**** DATASET CONTENT ****

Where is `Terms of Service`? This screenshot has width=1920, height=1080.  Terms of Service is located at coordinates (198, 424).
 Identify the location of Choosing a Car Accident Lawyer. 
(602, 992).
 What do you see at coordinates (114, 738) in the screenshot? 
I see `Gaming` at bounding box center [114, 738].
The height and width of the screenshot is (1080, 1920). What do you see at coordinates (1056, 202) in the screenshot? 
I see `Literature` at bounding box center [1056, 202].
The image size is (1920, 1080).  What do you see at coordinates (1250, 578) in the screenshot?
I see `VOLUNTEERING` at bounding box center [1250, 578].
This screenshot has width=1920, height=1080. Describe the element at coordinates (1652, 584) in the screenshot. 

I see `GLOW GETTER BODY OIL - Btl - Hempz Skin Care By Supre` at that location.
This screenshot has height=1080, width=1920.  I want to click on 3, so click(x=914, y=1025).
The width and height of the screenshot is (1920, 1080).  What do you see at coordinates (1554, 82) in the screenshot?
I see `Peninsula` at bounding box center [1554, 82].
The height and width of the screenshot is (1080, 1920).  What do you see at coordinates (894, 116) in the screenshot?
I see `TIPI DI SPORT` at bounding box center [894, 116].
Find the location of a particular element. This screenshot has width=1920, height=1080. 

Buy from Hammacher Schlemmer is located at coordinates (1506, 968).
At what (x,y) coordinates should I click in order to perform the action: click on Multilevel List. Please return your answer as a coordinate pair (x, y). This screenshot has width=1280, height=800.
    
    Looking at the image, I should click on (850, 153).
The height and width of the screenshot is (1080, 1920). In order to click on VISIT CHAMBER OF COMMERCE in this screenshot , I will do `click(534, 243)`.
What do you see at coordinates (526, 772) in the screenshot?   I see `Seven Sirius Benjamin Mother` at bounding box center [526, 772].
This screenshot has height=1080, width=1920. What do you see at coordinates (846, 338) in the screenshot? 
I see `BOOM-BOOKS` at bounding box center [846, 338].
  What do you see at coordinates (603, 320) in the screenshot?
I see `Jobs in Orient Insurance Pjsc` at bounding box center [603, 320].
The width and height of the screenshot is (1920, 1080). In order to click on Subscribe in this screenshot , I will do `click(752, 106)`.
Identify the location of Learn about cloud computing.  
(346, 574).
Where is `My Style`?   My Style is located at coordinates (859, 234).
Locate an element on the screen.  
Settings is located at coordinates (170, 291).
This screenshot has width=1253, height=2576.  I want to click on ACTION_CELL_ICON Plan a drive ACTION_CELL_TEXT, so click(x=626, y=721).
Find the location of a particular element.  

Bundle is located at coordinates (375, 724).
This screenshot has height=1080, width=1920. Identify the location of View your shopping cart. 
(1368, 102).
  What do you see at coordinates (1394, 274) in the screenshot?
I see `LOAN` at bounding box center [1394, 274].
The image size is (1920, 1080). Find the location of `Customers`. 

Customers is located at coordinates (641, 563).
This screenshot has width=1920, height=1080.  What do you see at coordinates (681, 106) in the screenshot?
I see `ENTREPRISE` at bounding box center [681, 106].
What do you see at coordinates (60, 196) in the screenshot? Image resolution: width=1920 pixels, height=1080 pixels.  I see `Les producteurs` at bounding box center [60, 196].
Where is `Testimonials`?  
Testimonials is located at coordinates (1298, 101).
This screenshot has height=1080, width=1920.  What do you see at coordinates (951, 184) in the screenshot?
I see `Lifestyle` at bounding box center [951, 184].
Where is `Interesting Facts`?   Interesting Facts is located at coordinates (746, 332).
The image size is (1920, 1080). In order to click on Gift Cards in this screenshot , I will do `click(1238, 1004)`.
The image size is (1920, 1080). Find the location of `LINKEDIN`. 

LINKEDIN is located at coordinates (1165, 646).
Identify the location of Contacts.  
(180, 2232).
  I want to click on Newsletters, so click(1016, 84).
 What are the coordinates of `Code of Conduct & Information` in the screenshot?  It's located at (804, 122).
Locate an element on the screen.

****

- **WRITTEN INSTRUCTION**:
Output these records as a JSON list of strings, with one string per line and blank lines omitted.

- **COMPLETED TASK**:
[
  "Where is `Terms of Service`? This screenshot has width=1920, height=1080.  Terms of Service is located at coordinates (198, 424).",
  " Identify the location of Choosing a Car Accident Lawyer. ",
  "(602, 992).",
  " What do you see at coordinates (114, 738) in the screenshot? ",
  "I see `Gaming` at bounding box center [114, 738].",
  "The height and width of the screenshot is (1080, 1920). What do you see at coordinates (1056, 202) in the screenshot? ",
  "I see `Literature` at bounding box center [1056, 202].",
  "The image size is (1920, 1080).  What do you see at coordinates (1250, 578) in the screenshot?",
  "I see `VOLUNTEERING` at bounding box center [1250, 578].",
  "This screenshot has width=1920, height=1080. Describe the element at coordinates (1652, 584) in the screenshot. ",
  "I see `GLOW GETTER BODY OIL - Btl - Hempz Skin Care By Supre` at that location.",
  "This screenshot has height=1080, width=1920.  I want to click on 3, so click(x=914, y=1025).",
  "The width and height of the screenshot is (1920, 1080).  What do you see at coordinates (1554, 82) in the screenshot?",
  "I see `Peninsula` at bounding box center [1554, 82].",
  "The height and width of the screenshot is (1080, 1920).  What do you see at coordinates (894, 116) in the screenshot?",
  "I see `TIPI DI SPORT` at bounding box center [894, 116].",
  "Find the location of a particular element. This screenshot has width=1920, height=1080. ",
  "Buy from Hammacher Schlemmer is located at coordinates (1506, 968).",
  "At what (x,y) coordinates should I click in order to perform the action: click on Multilevel List. Please return your answer as a coordinate pair (x, y). This screenshot has width=1280, height=800.",
  "    Looking at the image, I should click on (850, 153).",
  "The height and width of the screenshot is (1080, 1920). In order to click on VISIT CHAMBER OF COMMERCE in this screenshot , I will do `click(534, 243)`.",
  "What do you see at coordinates (526, 772) in the screenshot?   I see `Seven Sirius Benjamin Mother` at bounding box center [526, 772].",
  "This screenshot has height=1080, width=1920. What do you see at coordinates (846, 338) in the screenshot? ",
  "I see `BOOM-BOOKS` at bounding box center [846, 338].",
  "  What do you see at coordinates (603, 320) in the screenshot?",
  "I see `Jobs in Orient Insurance Pjsc` at bounding box center [603, 320].",
  "The width and height of the screenshot is (1920, 1080). In order to click on Subscribe in this screenshot , I will do `click(752, 106)`.",
  "Identify the location of Learn about cloud computing.  ",
  "(346, 574).",
  "Where is `My Style`?   My Style is located at coordinates (859, 234).",
  "Locate an element on the screen.  ",
  "Settings is located at coordinates (170, 291).",
  "This screenshot has width=1253, height=2576.  I want to click on ACTION_CELL_ICON Plan a drive ACTION_CELL_TEXT, so click(x=626, y=721).",
  "Find the location of a particular element.  ",
  "Bundle is located at coordinates (375, 724).",
  "This screenshot has height=1080, width=1920. Identify the location of View your shopping cart. ",
  "(1368, 102).",
  "  What do you see at coordinates (1394, 274) in the screenshot?",
  "I see `LOAN` at bounding box center [1394, 274].",
  "The image size is (1920, 1080). Find the location of `Customers`. ",
  "Customers is located at coordinates (641, 563).",
  "This screenshot has width=1920, height=1080.  What do you see at coordinates (681, 106) in the screenshot?",
  "I see `ENTREPRISE` at bounding box center [681, 106].",
  "What do you see at coordinates (60, 196) in the screenshot? Image resolution: width=1920 pixels, height=1080 pixels.  I see `Les producteurs` at bounding box center [60, 196].",
  "Where is `Testimonials`?  ",
  "Testimonials is located at coordinates (1298, 101).",
  "This screenshot has height=1080, width=1920.  What do you see at coordinates (951, 184) in the screenshot?",
  "I see `Lifestyle` at bounding box center [951, 184].",
  "Where is `Interesting Facts`?   Interesting Facts is located at coordinates (746, 332).",
  "The image size is (1920, 1080). In order to click on Gift Cards in this screenshot , I will do `click(1238, 1004)`.",
  "The image size is (1920, 1080). Find the location of `LINKEDIN`. ",
  "LINKEDIN is located at coordinates (1165, 646).",
  "Identify the location of Contacts.  ",
  "(180, 2232).",
  "  I want to click on Newsletters, so click(1016, 84).",
  " What are the coordinates of `Code of Conduct & Information` in the screenshot?  It's located at (804, 122).",
  "Locate an element on the screen."
]